Formar, innovar, proyectar
Además de supervisar, la Aesia tiene otras funciones clave. Una es la formación y la alfabetización en IA. No solo para técnicos, sino para ciudadanos, estudiantes, funcionarios. La idea es que nadie quede excluido del debate. Otra es apoyar la innovación publicará guías en español e inglés y permitirá probar sistemas en entornos reales, con supervisión. Y también aspira a ser un referente internacional, un interlocutor clave para la Comisión Europea.
Próximamente, a finales de marzo, lanzará un laboratorio de ideas un think tank interno dedicado a estudiar los impactos sociales y económicos de la IA. Se centrará en temas como la desinformación y el futuro del mercado laboral. Pero no lo hará en solitario. Planea abrirse a colegios, institutos, universidades y asociaciones para escuchar problemas reales, no solo teorías abstractas.
La IA, en el ojo del huracán político
El debate sobre la IA ya no es técnico. Es político, ético, urgente. El presidente del Gobierno ha instado a la Fiscalía a investigar plataformas por difundir contenido sexual generado por IA y ha anunciado la prohibición del acceso de menores a las redes sociales. Una medida fuerte, polémica, pero que tiene paralelos en otros países como Australia o Francia.

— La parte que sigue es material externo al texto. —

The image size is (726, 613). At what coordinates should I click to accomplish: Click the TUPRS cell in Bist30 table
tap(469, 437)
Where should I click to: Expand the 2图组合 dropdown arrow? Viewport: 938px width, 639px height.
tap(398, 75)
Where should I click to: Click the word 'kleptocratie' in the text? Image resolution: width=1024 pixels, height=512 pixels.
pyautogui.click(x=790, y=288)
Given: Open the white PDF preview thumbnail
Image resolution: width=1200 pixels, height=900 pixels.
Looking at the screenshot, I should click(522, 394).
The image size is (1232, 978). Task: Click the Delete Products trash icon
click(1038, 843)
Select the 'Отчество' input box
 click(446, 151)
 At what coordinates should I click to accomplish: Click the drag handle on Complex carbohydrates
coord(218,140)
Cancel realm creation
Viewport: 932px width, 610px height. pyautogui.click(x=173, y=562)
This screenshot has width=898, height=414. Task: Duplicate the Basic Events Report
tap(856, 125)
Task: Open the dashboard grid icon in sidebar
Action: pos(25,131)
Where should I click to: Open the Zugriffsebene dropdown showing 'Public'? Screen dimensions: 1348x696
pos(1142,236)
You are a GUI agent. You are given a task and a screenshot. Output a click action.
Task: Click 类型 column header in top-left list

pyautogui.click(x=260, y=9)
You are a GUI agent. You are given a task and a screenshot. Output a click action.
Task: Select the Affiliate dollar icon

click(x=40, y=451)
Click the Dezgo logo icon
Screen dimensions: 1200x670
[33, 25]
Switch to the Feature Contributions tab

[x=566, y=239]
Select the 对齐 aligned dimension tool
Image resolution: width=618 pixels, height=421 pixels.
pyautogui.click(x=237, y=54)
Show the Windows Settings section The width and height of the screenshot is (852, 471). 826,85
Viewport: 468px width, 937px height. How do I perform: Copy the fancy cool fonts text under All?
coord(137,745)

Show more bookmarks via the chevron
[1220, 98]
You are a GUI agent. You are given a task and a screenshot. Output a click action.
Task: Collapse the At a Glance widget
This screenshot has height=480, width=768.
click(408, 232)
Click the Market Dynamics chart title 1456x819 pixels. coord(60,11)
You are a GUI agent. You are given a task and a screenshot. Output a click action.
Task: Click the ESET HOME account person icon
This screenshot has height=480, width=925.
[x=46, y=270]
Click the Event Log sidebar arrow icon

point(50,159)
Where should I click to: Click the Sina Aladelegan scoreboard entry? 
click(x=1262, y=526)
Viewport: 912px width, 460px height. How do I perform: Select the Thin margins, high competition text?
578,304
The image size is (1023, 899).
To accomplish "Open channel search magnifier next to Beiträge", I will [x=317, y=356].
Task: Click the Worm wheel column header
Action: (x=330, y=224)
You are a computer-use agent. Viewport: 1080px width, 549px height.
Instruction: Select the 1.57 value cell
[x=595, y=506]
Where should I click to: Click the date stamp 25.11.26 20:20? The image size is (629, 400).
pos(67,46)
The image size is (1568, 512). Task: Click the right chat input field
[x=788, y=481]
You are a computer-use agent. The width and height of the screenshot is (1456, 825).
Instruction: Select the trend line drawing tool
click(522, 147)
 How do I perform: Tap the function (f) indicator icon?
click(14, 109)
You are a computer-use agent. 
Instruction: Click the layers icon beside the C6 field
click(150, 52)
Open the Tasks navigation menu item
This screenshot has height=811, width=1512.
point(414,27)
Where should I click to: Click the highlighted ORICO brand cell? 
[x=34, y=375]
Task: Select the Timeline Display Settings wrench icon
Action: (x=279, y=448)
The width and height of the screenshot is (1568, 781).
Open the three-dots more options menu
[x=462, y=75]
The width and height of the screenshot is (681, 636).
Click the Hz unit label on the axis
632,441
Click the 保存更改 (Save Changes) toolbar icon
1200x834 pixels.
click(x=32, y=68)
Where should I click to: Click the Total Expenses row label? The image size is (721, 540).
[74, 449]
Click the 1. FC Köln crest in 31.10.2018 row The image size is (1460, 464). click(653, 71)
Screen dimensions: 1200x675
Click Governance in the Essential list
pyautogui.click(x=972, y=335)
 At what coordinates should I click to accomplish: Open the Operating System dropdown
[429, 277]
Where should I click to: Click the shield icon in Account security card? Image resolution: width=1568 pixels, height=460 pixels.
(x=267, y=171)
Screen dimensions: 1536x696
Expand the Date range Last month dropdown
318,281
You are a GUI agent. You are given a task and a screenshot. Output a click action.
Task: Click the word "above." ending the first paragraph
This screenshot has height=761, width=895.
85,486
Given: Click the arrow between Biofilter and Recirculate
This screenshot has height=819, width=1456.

España siempre ha sido un país de derechos. El presidente del Gobierno ha tomado una decisión valiente, muy pensada y creo que acertada con la prohibición del acceso de menores a las redes. Está en la línea de Australia, Francia y otros países. Al final se trata de asegurar que los derechos del mundo físico se trasladan al mundo digital. Y si los responsables de esas compañías no son capaces de asegurar que esos derechos se respetan, entonces tiene que haber alguna respuesta
La Aesia no actúa como policía. Pero sí puede convertirse en una pieza clave en investigaciones penales. Puede aportar pruebas, documentación, análisis técnicos a la policía, al Ministerio Fiscal o a autoridades competentes. Hasta ahora, eso no ha pasado. Nadie ha pedido formalmente su intervención en una investigación criminal. Pero el marco ya existe. Y mientras las redes arden con contenido generado por máquinas, esa llamada podría llegar en cualquier momento.
Regulación sin miedo, pero sin prisa
Gago no ve la regulación como un freno. La compara con un instrumento quirúrgico preciso, enfocado, necesario. Sobre la Ley Ómnibus, reconoce que "ninguna negociación es perfecta", pero defiende que el objetivo no es desregular, sino simplificar lo que es burocráticamente excesivo. "Focalizar mejor", dice. Como si la regulación pudiera afinarse, pulirse, para no ahogar la innovación, pero tampoco dejarla sin bridas.
La inteligencia artificial ya no es ciencia ficción. Está en nuestros móviles, en las decisiones de acceso a becas, en los algoritmos que curan o que expulsan. La Agencia Española de Supervisión de la Inteligencia Artificial no nace para parar el futuro. Nace para asegurarse de que llegue de forma justa.